On April 25, 2025, Attorney General Pam Bondi formally rescinded the Biden-era DOJ policy that prohibited the use of subpoenas, court orders, and search warrants against journalists and their communications providers in leak investigations. The policy, codified at 28 U.S.C. section 50.10 and known as the "news media guidelines," had been strengthened by Attorney General Merrick Garland in July 2021 after revelations that Trump's first administration had secretly subpoenaed journalists' records.
Bondi's memo stated explicitly: "I have concluded that it is necessary to rescind Merrick Garland's policies precluding the Department of Justice from seeking records and compelling testimony from members of the news media in order to identify and punish the source of improper leaks."
The memo retained nominal safeguards — subpoenaed news outlets are to be given advance notice and subpoenas must be "narrowly drawn," and warrants for reporters' materials "must include protocols designed to limit the scope of intrusion into potentially protected materials or newsgathering activities." But the fundamental protection — that DOJ would not compel journalists to reveal sources — was eliminated.
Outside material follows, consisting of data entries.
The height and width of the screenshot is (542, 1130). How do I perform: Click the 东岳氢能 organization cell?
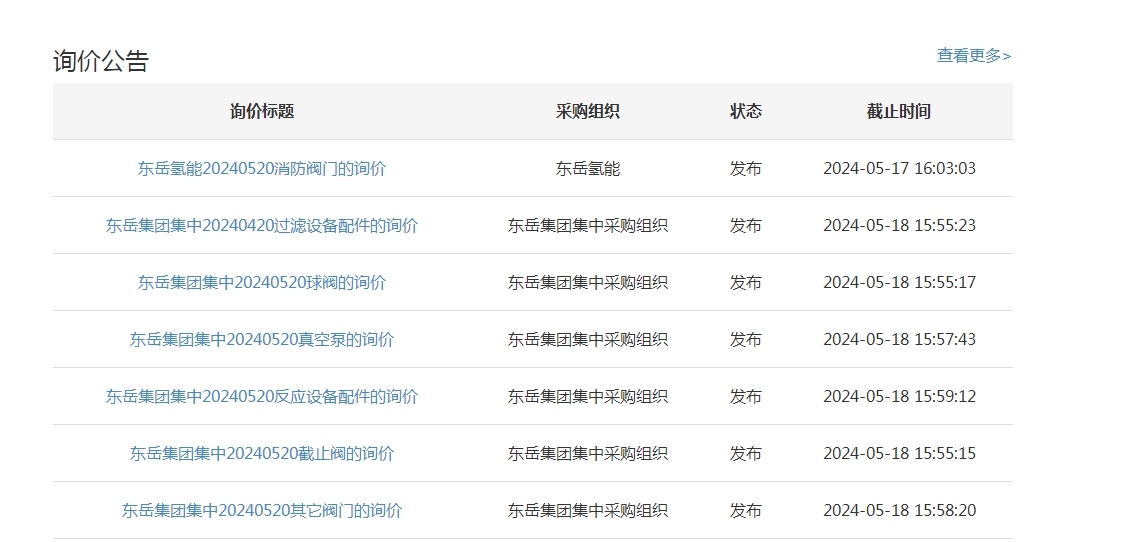[588, 169]
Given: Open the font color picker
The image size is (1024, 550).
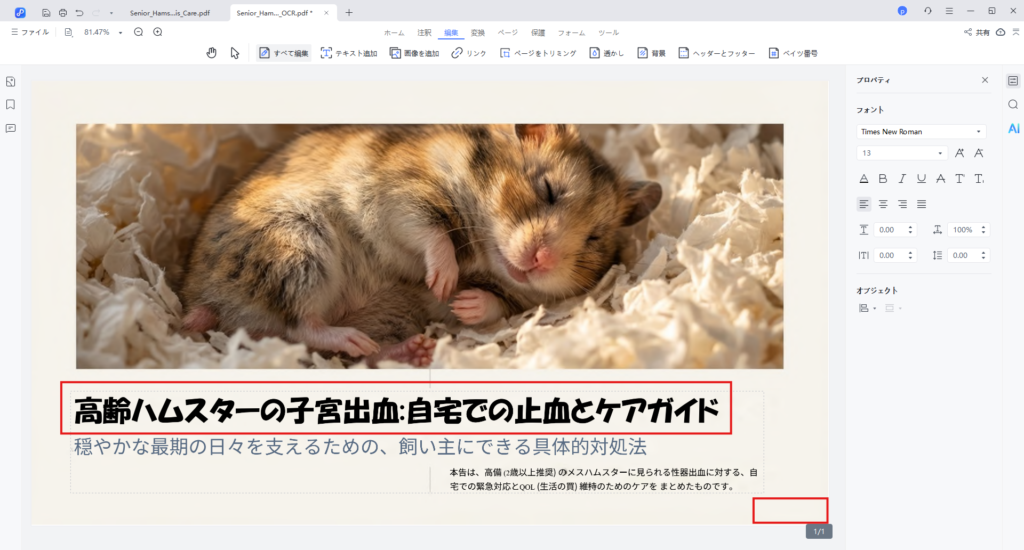Looking at the screenshot, I should [x=864, y=179].
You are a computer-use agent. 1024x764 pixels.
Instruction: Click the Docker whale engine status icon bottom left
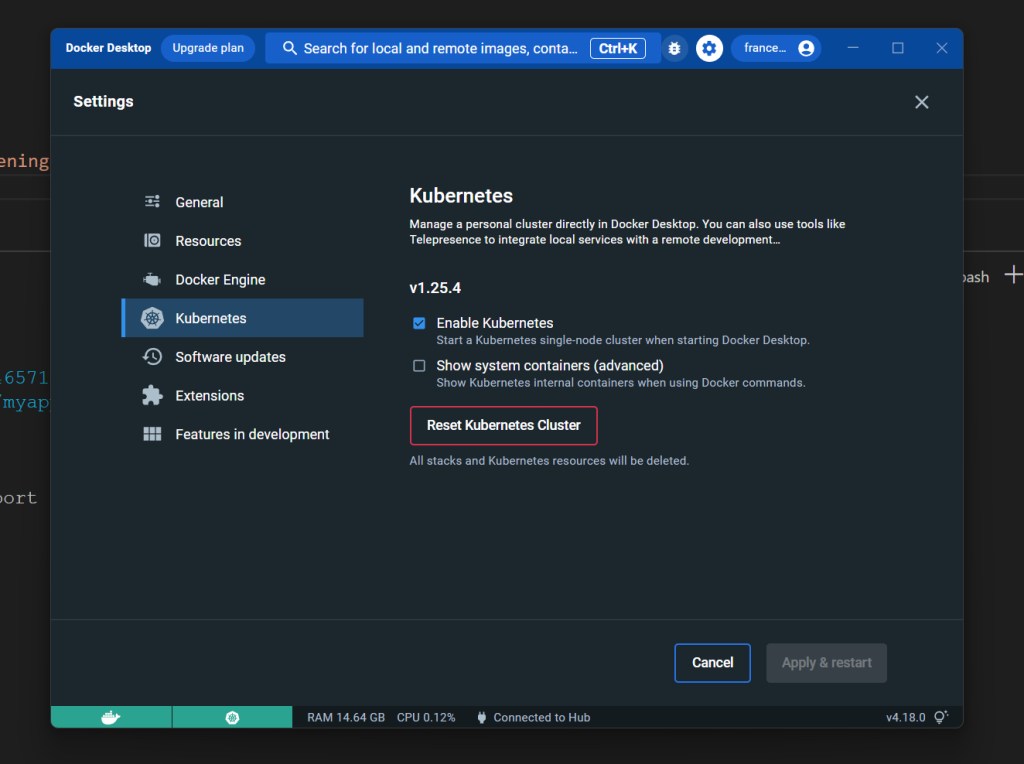pyautogui.click(x=110, y=717)
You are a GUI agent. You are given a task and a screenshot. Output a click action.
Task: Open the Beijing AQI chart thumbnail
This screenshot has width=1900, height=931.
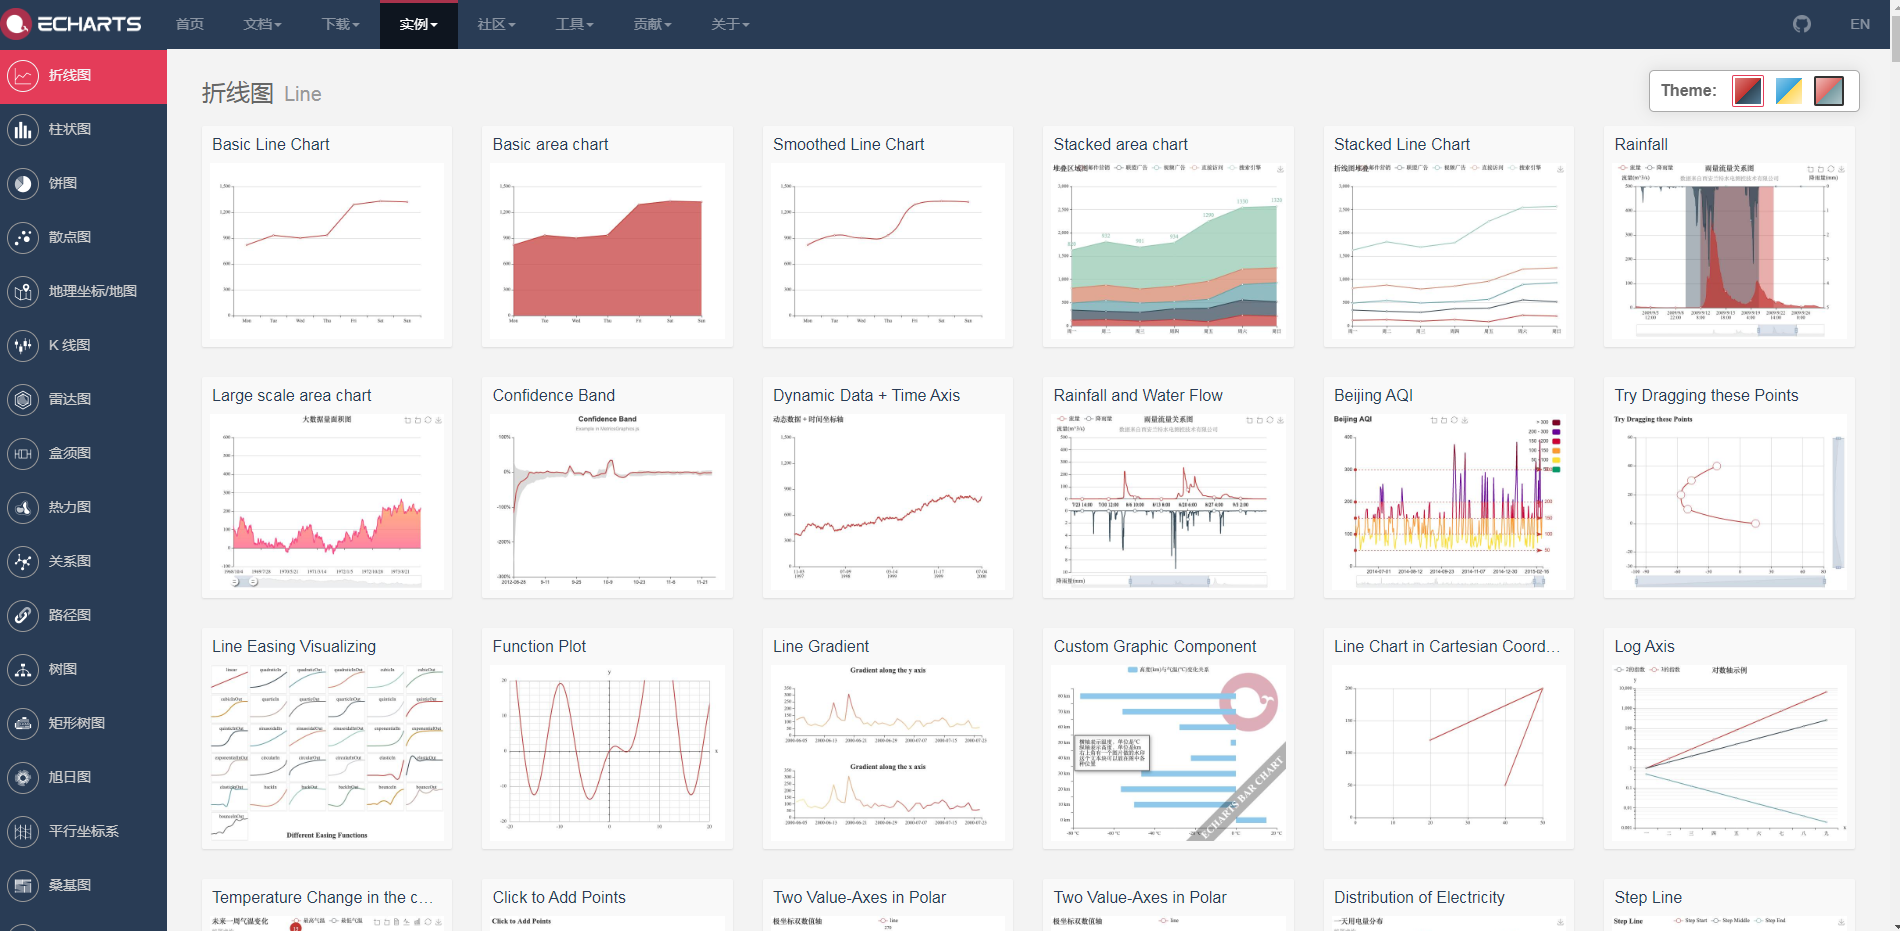1448,500
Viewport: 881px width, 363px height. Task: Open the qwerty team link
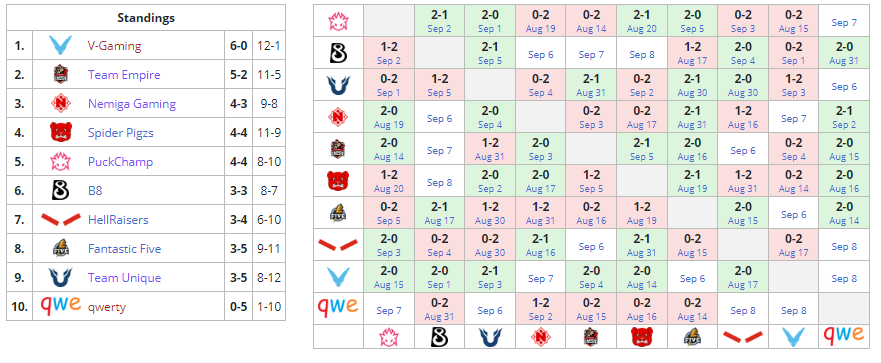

The rescission came in the context of an administration already hostile to the press, and amid active leak investigations. It removed the last formal barrier between the federal government's prosecutorial power and the ability of journalists to protect confidential sources. The Reporters Committee for Freedom of the Press and the PRESS Act's congressional sponsors both warned the move would chill investigative journalism at exactly the moment it was most needed.